Coleman has always been interested in law; in high school, she participated in programs that gave her the opportunity to learn from lawyers and visit law firms. At Wellesley, political science was an obvious fit. She quips that she is one of the “few people at Wellesley who chose a major and stuck to the major.” Coleman serves on the Political Science Majors Council, facilitating communications and events with students and faculty within the department. After graduating, she plans to study for the LSAT and intern for a political consulting firm. Coleman is a psychology minor in part to figure out how to “get people to hear your message” in order to help them. She sees the intersection of political science with psychology as bringing her closer to honing in on exactly how to help people, which is her goal.
Don’t forget that being a person is what really is the most important at the end of the day, not just the academics.Karissa Coleman ’23
“Wellesley is the best place to fail,” Coleman often tells prospective students while leading tours or at admission events, because so many people on campus want students to succeed and truly care about them. Coleman recalls a difficult time last semester when extenuating circumstances prevented her from doing her best work on an essay for a class. Her professor sat her down, acknowledged that her work did not represent who she was as a student, and waived the assignment, then helped her get back on track.
Outside of academics, Coleman has had several on-campus jobs, including as a student ambassador coordinator for the Office of Admission, as a dispatch assistant at the Public Safety Department, as a Davis Museum guide, and as a ball-runner for the Physical Education, Recreation, and Athletics Department. She found unexpected support in the Admission Office, when her supervisor gave her advice on how to balance her schedule for her overall wellness. She worked in the office during the summer as well, and the staff threw her a surprise birthday celebration. “I was not expecting the spectacle,” she says. “They made all my favorite desserts, and they made pictures and presents and cards, and it was a whole thing.” Coleman finds that that kind of dedication to noticing “the little things about people” is part of what makes Wellesley, Wellesley.

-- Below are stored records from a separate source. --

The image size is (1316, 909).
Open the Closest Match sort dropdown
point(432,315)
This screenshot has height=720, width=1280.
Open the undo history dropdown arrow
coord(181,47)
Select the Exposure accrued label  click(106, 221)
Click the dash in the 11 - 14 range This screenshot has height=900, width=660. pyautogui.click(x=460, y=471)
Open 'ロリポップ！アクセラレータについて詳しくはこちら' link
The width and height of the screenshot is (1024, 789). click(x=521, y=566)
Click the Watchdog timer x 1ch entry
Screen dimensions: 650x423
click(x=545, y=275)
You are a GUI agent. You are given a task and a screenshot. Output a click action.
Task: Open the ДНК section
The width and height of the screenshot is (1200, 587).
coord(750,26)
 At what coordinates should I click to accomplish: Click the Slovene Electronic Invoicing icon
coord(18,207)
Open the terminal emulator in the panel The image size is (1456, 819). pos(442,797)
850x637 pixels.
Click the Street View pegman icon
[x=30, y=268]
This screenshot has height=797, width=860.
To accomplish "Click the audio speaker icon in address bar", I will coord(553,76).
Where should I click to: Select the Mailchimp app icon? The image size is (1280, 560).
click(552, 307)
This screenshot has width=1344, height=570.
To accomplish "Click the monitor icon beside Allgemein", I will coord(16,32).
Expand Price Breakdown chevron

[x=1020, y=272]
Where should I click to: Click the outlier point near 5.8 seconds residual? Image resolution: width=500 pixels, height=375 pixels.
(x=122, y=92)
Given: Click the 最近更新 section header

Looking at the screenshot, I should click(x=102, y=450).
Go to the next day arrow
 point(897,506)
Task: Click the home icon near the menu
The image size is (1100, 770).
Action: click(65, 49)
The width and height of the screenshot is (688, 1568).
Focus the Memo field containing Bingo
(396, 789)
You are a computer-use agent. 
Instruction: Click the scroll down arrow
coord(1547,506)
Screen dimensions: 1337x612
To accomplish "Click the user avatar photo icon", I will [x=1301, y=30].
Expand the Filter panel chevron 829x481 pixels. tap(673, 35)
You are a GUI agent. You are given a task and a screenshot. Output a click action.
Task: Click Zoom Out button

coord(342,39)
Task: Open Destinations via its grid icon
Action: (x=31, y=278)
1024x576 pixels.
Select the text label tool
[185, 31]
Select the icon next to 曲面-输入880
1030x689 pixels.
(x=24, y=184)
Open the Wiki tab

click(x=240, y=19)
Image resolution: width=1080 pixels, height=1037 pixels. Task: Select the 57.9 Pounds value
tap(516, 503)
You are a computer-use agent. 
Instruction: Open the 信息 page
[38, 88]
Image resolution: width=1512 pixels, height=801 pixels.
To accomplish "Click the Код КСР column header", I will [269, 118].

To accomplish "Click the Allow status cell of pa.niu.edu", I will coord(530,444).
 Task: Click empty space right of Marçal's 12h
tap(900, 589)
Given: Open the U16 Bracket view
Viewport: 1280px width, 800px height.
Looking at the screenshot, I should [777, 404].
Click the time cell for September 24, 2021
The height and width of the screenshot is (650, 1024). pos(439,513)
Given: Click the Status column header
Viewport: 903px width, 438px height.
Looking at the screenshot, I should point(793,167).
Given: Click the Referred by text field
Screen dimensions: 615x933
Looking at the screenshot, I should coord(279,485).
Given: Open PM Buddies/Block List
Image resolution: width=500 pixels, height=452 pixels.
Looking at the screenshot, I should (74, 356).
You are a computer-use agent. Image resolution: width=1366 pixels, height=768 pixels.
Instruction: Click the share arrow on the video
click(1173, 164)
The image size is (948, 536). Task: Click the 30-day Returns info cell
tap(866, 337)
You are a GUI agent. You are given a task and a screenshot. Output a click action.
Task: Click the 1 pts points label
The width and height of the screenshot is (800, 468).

Coleman is also involved in a variety of extracurricular activities. She is a member of Tau Zeta Epsilon, the arts and music society, and an active member of the Pre-Law Society, the Schneider Board of Governors, Ethos, and Fever Dancers, an Afro-Caribbean dance group on campus. As a junior, Coleman was an Albright Fellow, before which she interned remotely for Sen. Ed Markey (D-Mass.) in his Washington, D.C., office. Coleman says she is “very intentional” about the activities in which she chooses to participate to maximize her impact while still protecting her health and well-being.
“Don’t forget that being a person is what really is the most important at the end of the day, not just the academics,” Coleman advises incoming first-years. To Coleman, a Wellesley education is as much about human connections as it is about the classes. After graduating, she says, she will miss the thoughtfulness of her peers, from the students who notice her colorful, monochromatic looks to the supervisors and faculty who want her to succeed. “Do everything you want to; try to be everything you want to be,” she says.